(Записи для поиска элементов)
____

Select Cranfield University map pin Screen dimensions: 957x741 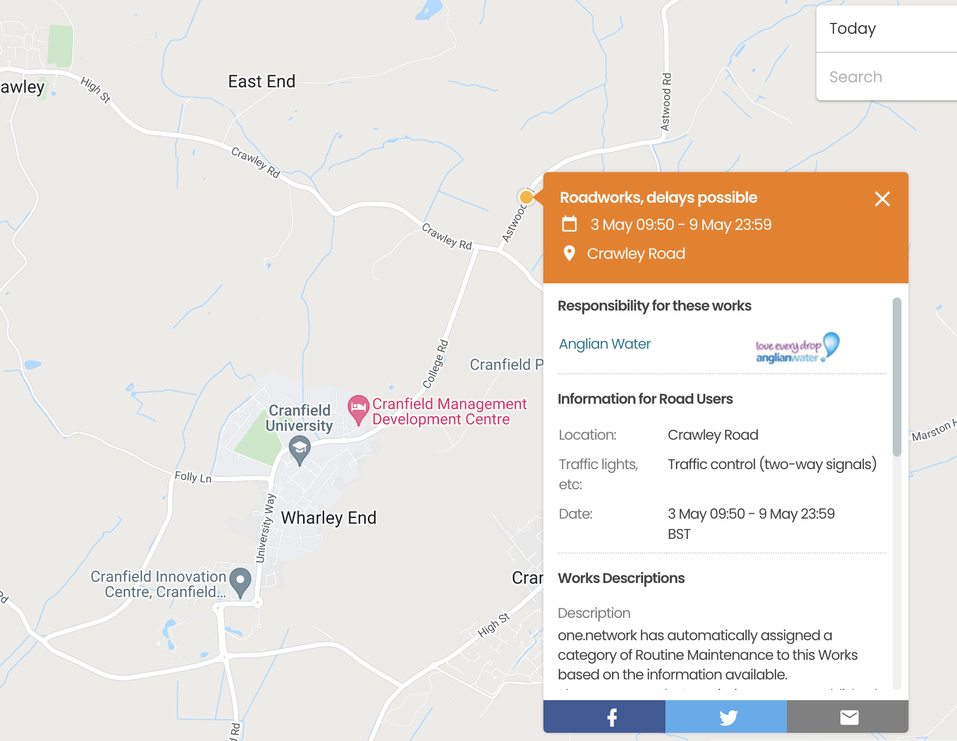[299, 451]
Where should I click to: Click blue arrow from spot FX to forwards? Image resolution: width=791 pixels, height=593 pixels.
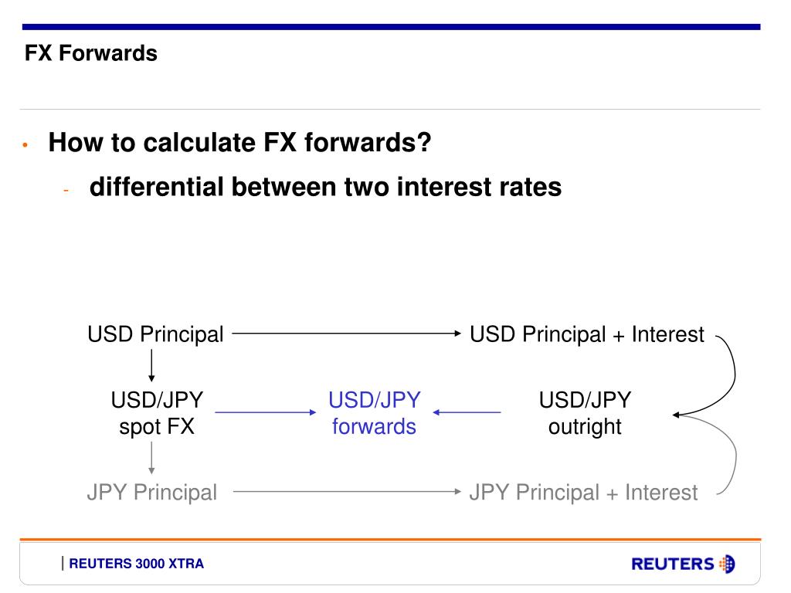[x=266, y=412]
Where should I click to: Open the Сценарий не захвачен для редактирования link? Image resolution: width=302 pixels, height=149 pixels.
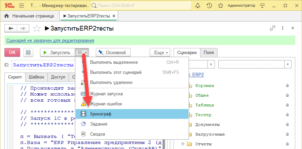pyautogui.click(x=50, y=41)
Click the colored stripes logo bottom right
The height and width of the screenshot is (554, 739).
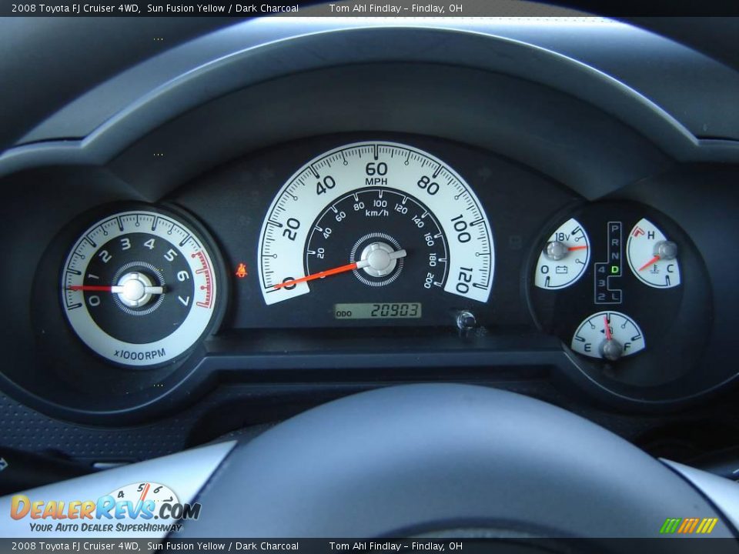(x=688, y=526)
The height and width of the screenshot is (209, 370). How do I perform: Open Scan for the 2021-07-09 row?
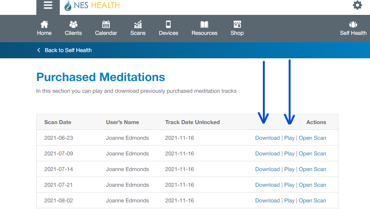(312, 153)
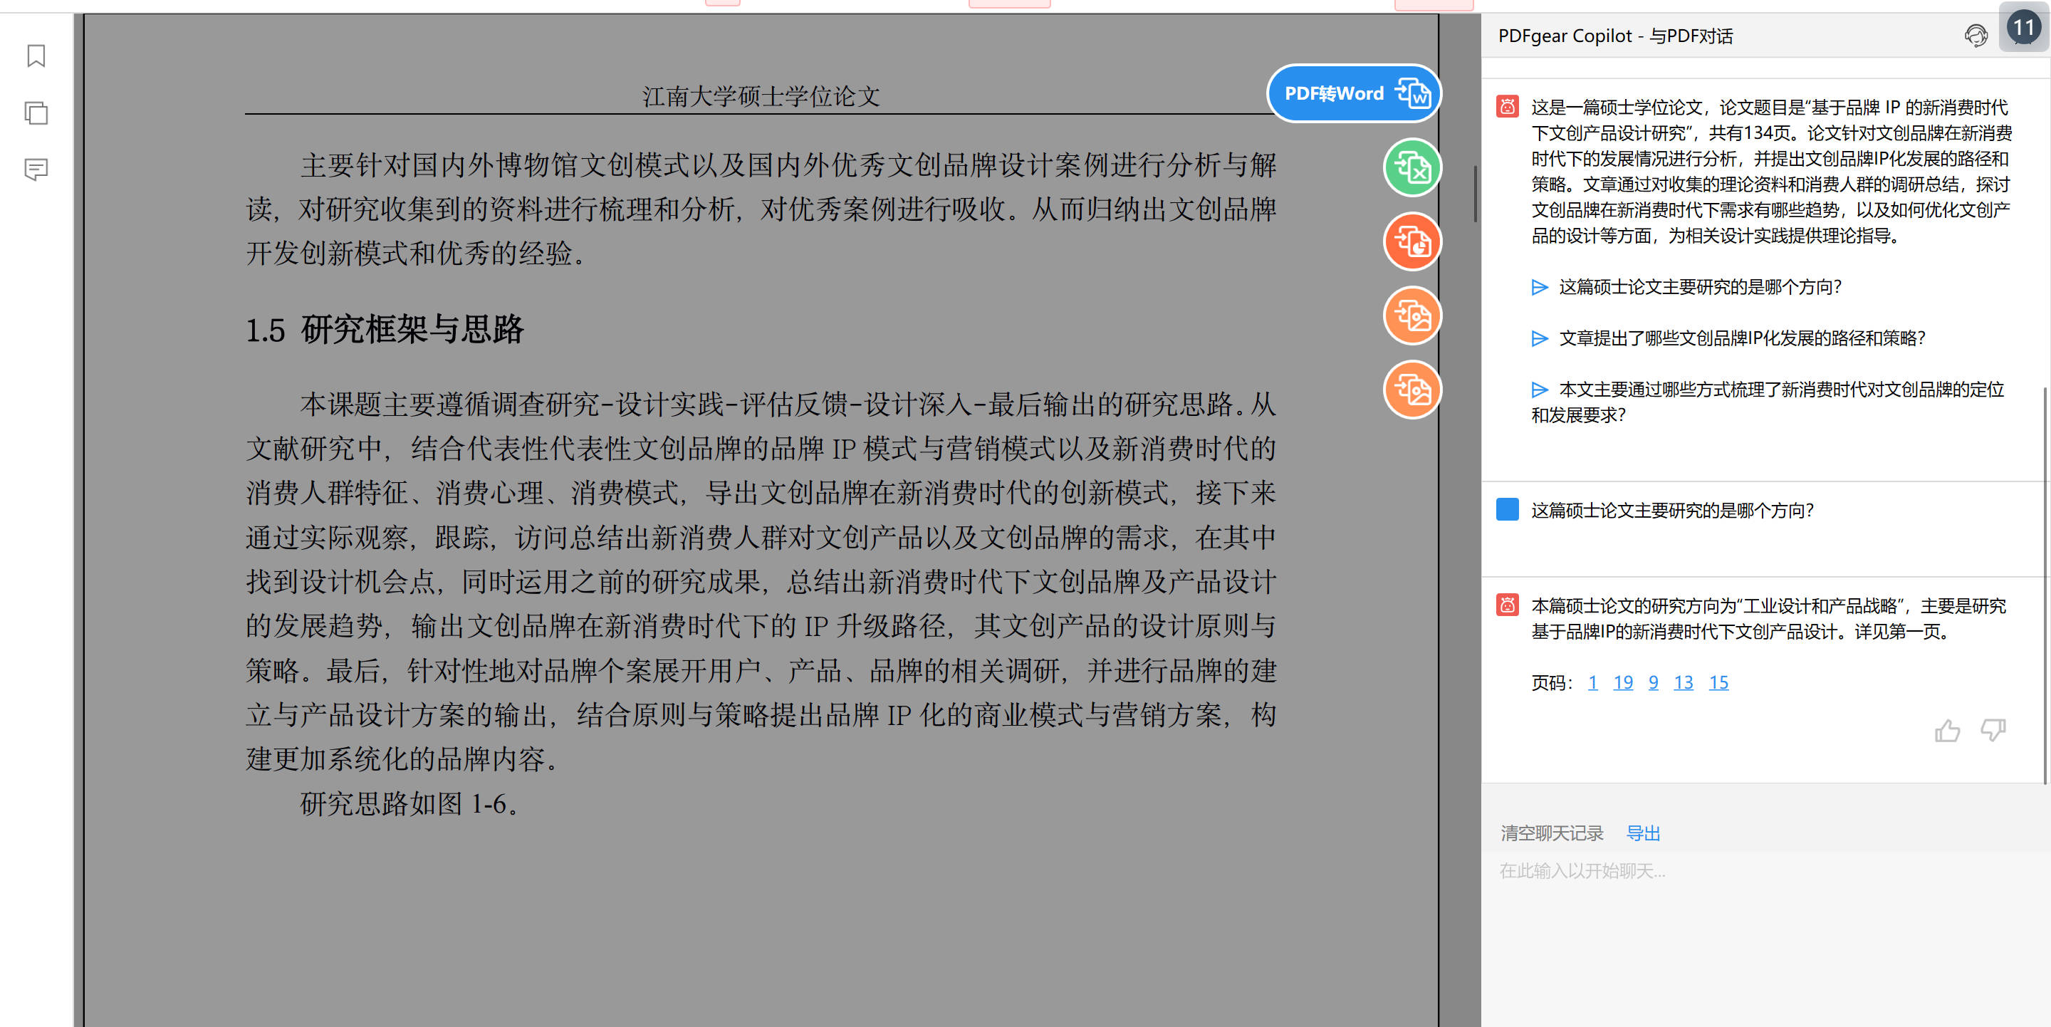Click 清空聊天记录 to clear chat
2051x1027 pixels.
[x=1552, y=833]
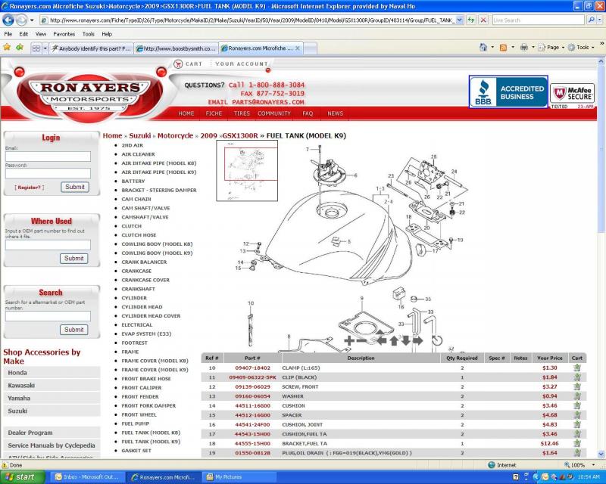Zoom out of diagram with minus icon
The width and height of the screenshot is (606, 484).
(x=364, y=341)
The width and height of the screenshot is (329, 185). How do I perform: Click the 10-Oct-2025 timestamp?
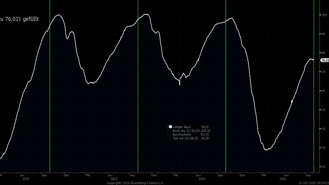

____

- **Цель задания**:
Оформите в виде нумерованного перечня ту часть списка выше, которая открывается строкой, содержащей "Where should I click to: Click", и закрывается строкой, содержащей "(x=688, y=526)", включая обе эти строки. Пустые строки пропустите, а изображения в ответ не включайте.

- **Решение упражнения**:
1. Where should I click to: Click blue arrow from spot FX to forwards? Image resolution: width=791 pixels, height=593 pixels.
2. [x=266, y=412]
3. Where should I click to: Open the Сценарий не захвачен для редактирования link? Image resolution: width=302 pixels, height=149 pixels.
4. pyautogui.click(x=50, y=41)
5. Click the colored stripes logo bottom right
6. The height and width of the screenshot is (554, 739).
7. (x=688, y=526)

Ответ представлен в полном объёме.